Another important aspect of Yap8 activity relies on its interaction with the core transcriptional machinery and more particularly with the Mediator complex (Fig. 4). The Mediator is a complex molecular machine composed of about 20 subunits organized in four domains (tail, middle, head and regulatory modules) [117][118][119]. The tail module contains the subunits Med2, Med3, Med15 and Med16 interacting with transactivators and as such recruiting the complex to the gene promoter. Until now a small numbers of associations between the Mediator tail subunits and transcription factors such as Pdr1/Pdr3 [120], Hsf1 [121], Gal4 [122], and Gcn4 [123] were described. Using two hybrid assays in the presence of arsenate, Menezes et al. revealed that Yap8 is a partner of Med2, a result afterwards confirmed by chromatin immunoprecipitation assays [111]. After Yap8 activation, the Mediator binds the ACR2/ACR3 promoter through the interaction with the mediator complex via the tail subunit, Med2 (Fig. 4). Transcription is also under the control of the SWI/SNF and SAGA chromatin-remodeling complexes [124][125][126]. In the case of Yap8, the specific SWI/SNF and SAGA subunits (Snf2, Snf5 and Spt20) are as well required for the full expression of ACR2. In conclusion, Menezes et al. showed that Yap8 is a direct sensor of arsenate and that the Mediator and chromatin-remodelers SWI/SNF and SAGA are essential coactivators for the expression of Yap8 targets, ACR2 and ACR3 [111].

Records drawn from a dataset
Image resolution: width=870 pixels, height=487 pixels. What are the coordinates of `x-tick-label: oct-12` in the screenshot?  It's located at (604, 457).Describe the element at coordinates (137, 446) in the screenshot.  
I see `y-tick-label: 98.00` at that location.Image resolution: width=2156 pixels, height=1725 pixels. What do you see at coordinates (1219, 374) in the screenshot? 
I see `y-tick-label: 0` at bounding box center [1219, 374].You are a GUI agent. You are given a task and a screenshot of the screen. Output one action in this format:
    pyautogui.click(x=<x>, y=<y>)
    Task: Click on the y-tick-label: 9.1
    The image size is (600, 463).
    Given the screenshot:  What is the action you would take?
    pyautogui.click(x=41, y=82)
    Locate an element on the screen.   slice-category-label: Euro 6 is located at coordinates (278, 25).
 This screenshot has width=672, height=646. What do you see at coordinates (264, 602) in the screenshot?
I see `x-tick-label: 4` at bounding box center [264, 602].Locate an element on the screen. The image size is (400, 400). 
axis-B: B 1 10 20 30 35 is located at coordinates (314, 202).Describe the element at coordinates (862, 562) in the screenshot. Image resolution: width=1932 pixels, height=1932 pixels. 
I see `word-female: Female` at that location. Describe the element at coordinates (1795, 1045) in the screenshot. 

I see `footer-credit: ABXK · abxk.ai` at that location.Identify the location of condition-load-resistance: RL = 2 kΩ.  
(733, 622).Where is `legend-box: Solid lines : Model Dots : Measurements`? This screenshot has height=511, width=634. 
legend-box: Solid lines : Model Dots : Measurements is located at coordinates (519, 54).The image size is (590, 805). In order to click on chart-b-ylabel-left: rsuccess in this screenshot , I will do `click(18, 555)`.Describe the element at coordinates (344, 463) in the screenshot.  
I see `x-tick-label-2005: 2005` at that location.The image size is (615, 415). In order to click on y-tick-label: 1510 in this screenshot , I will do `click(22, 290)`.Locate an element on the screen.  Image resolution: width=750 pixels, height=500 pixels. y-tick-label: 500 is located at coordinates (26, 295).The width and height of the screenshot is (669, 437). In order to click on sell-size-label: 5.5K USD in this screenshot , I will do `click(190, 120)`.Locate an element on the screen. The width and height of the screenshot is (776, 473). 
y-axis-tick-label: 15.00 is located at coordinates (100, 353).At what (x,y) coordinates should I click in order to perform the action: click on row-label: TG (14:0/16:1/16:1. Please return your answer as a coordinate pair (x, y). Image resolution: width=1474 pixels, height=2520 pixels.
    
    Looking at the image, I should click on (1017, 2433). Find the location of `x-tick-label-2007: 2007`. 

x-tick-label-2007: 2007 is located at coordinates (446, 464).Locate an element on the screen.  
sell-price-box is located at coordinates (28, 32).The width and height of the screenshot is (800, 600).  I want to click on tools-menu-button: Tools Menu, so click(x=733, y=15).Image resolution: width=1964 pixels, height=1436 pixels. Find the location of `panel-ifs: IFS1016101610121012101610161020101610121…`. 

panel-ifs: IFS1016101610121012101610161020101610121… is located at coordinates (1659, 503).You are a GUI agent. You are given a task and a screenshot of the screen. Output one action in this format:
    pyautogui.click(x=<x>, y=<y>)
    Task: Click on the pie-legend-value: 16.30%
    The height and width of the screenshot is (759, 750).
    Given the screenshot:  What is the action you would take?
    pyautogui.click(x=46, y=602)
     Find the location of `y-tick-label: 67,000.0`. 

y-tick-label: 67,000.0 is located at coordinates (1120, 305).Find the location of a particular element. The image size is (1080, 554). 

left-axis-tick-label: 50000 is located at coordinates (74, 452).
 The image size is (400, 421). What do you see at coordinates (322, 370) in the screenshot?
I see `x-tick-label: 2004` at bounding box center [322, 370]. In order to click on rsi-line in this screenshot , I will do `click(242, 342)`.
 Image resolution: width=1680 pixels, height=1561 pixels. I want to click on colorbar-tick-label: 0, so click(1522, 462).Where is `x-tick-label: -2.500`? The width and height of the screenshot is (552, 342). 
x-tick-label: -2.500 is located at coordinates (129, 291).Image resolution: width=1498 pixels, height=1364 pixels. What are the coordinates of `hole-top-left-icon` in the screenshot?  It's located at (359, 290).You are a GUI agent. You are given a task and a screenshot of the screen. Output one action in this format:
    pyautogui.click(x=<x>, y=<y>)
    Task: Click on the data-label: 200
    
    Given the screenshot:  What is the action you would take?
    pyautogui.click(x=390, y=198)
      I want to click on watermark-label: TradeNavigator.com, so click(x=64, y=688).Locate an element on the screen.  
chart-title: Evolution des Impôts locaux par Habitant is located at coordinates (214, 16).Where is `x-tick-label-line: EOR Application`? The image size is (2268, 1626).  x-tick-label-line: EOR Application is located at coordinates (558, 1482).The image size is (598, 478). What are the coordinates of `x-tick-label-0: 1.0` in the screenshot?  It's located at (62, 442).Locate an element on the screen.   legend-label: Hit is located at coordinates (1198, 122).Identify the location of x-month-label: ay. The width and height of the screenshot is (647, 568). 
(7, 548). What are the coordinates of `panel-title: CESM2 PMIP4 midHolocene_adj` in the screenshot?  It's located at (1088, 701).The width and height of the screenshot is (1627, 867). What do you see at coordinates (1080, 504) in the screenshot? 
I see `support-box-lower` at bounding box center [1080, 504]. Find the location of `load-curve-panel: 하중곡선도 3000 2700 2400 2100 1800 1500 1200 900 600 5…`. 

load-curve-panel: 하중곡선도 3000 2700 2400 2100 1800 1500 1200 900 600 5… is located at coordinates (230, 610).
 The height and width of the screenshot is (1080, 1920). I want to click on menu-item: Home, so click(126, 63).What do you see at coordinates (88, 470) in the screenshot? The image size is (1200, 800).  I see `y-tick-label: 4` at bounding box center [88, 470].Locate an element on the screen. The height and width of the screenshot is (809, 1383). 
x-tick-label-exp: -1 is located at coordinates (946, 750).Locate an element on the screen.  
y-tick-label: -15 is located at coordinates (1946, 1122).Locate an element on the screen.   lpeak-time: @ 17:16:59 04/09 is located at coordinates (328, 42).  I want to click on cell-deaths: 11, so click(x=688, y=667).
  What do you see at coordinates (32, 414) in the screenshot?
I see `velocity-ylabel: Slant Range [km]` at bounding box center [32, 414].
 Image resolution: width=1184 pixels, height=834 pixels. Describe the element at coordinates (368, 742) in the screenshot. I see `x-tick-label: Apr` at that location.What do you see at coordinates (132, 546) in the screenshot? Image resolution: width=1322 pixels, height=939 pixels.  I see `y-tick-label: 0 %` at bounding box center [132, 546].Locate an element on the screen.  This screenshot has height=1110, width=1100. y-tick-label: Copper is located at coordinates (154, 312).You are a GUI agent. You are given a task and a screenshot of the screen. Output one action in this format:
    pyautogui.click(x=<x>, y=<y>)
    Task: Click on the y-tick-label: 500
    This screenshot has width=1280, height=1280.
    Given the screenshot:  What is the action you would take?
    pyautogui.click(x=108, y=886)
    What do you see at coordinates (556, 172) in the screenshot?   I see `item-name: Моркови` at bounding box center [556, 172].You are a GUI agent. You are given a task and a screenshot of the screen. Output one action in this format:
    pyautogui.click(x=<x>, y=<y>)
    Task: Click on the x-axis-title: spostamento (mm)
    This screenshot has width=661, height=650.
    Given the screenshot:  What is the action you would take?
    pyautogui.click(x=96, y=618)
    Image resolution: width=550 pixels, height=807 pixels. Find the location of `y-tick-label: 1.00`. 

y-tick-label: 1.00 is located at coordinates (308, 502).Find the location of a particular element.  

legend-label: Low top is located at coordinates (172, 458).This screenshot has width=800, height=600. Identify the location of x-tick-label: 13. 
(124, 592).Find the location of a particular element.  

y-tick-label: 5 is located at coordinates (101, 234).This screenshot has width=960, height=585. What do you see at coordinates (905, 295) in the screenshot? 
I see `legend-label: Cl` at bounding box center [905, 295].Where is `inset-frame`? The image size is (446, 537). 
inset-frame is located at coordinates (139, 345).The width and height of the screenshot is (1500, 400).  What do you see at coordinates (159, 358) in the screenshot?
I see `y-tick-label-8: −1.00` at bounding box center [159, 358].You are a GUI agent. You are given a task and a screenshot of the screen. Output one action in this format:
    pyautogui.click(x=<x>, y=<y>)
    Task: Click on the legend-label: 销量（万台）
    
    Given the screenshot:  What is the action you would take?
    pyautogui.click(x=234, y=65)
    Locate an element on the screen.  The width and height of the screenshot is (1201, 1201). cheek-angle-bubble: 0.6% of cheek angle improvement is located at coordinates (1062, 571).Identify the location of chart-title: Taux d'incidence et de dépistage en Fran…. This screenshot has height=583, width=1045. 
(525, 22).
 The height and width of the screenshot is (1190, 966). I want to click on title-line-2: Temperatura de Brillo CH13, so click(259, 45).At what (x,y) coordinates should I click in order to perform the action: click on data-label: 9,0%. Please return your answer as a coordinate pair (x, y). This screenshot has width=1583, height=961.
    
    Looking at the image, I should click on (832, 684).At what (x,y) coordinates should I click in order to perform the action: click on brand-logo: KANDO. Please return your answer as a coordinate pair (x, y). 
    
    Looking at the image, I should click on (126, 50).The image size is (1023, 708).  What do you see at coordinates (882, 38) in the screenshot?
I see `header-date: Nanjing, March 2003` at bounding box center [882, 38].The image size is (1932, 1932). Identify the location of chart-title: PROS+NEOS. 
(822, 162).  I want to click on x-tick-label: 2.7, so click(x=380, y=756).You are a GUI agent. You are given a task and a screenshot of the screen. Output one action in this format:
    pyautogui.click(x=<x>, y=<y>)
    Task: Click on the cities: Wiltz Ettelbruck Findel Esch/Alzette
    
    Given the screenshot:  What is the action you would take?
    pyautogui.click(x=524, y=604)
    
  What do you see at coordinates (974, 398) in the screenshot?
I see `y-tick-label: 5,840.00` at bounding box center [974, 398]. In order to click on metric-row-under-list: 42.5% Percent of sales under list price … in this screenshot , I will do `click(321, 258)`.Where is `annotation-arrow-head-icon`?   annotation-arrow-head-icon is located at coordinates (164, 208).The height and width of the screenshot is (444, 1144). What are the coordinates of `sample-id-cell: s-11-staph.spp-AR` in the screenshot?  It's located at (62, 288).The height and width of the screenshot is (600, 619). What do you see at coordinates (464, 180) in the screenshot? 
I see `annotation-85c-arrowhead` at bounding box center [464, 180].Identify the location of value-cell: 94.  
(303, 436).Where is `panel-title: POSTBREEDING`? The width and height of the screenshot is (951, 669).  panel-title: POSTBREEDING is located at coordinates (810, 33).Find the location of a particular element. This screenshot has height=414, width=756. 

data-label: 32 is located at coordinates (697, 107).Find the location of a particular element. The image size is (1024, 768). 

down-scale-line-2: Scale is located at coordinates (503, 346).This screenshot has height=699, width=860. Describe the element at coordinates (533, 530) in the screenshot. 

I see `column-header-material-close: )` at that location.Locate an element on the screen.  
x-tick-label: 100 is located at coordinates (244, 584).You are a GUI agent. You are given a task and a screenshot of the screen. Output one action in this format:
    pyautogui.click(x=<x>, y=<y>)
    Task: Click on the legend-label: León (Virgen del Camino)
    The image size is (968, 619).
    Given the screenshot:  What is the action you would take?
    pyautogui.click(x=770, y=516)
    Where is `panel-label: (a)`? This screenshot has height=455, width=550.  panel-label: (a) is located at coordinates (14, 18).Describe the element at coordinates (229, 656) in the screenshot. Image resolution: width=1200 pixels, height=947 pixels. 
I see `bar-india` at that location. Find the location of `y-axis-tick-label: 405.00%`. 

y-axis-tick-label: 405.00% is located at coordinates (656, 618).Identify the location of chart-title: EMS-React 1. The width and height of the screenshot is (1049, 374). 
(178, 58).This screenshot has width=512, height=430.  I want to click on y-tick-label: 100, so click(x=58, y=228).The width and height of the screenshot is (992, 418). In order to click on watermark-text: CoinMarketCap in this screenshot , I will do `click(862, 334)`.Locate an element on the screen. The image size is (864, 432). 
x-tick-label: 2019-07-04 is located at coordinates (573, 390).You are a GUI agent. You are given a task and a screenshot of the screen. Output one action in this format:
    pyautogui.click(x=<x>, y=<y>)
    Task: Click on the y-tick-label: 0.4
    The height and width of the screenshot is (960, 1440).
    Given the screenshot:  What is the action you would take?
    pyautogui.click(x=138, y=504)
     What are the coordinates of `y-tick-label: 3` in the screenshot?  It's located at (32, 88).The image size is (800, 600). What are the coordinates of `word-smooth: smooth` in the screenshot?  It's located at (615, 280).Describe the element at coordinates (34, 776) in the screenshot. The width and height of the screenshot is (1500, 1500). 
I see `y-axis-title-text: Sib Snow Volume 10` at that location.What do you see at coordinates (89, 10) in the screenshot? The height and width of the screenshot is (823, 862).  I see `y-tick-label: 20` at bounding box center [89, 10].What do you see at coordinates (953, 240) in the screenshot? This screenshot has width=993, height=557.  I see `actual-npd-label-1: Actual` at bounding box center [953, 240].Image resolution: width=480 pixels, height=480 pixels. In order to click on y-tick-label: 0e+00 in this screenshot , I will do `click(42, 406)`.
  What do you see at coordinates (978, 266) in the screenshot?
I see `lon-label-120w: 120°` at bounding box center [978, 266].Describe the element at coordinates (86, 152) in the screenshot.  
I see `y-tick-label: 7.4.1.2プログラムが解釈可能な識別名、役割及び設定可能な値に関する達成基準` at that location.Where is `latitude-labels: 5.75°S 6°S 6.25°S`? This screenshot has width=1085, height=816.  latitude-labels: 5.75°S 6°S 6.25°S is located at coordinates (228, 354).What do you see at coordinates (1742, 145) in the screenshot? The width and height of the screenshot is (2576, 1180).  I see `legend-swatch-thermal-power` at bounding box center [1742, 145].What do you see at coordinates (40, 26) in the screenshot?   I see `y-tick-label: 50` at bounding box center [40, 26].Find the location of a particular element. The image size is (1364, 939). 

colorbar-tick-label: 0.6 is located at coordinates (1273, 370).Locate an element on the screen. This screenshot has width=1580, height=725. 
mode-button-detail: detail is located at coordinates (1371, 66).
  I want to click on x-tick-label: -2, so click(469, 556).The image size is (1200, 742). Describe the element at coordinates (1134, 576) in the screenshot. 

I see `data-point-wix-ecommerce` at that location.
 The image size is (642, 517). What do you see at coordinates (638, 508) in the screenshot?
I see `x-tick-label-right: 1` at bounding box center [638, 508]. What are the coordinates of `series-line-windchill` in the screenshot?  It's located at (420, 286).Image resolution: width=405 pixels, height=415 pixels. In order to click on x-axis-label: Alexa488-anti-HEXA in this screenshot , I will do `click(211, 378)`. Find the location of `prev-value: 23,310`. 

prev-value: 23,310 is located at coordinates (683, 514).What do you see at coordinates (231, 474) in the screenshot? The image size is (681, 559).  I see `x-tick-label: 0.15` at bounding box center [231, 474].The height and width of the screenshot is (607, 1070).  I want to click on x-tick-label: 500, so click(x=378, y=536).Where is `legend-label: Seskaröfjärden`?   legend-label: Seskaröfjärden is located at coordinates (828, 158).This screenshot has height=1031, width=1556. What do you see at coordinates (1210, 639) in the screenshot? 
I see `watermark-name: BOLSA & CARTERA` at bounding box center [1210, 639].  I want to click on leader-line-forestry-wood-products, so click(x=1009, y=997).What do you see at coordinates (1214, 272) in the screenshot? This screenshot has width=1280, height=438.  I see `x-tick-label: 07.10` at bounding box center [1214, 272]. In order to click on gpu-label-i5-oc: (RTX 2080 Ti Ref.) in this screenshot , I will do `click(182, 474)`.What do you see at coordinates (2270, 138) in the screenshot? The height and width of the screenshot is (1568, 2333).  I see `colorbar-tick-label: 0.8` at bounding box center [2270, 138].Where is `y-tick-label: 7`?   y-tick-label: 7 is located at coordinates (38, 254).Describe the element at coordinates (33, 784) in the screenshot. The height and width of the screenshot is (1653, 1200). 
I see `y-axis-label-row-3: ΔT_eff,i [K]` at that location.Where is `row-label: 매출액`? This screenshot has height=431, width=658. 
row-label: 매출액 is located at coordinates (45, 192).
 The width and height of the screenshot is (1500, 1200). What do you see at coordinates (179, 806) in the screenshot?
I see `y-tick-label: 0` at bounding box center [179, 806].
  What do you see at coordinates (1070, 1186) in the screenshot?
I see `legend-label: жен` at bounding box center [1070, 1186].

▶ WORK INSTRUCTIONS
a) Answer these questions from the Yap8 passage:
(i) About how many subunits make up the Mediator?
(ii) Which Mediator subunit is Yap8 a partner of?
(iii) Which SWI/SNF and SAGA subunits are required for the full expression of ACR2?
b) What is the Spanish for this sentence from the Yap8 passage: "The tail module contains the subunits Med2, Med3, Med15 and Med16 interacting with transactivators and as such recruiting the complex to the gene promoter."

▶ ANSWER SECTION
a)
(i) About 20 subunits.
(ii) Med2.
(iii) Snf2, Snf5 and Spt20.

b) El módulo de la cola contiene las subunidades Med2, Med3, Med15 y Med16, que interactúan con transactivadores y, de ese modo, reclutan el complejo al promotor del gen.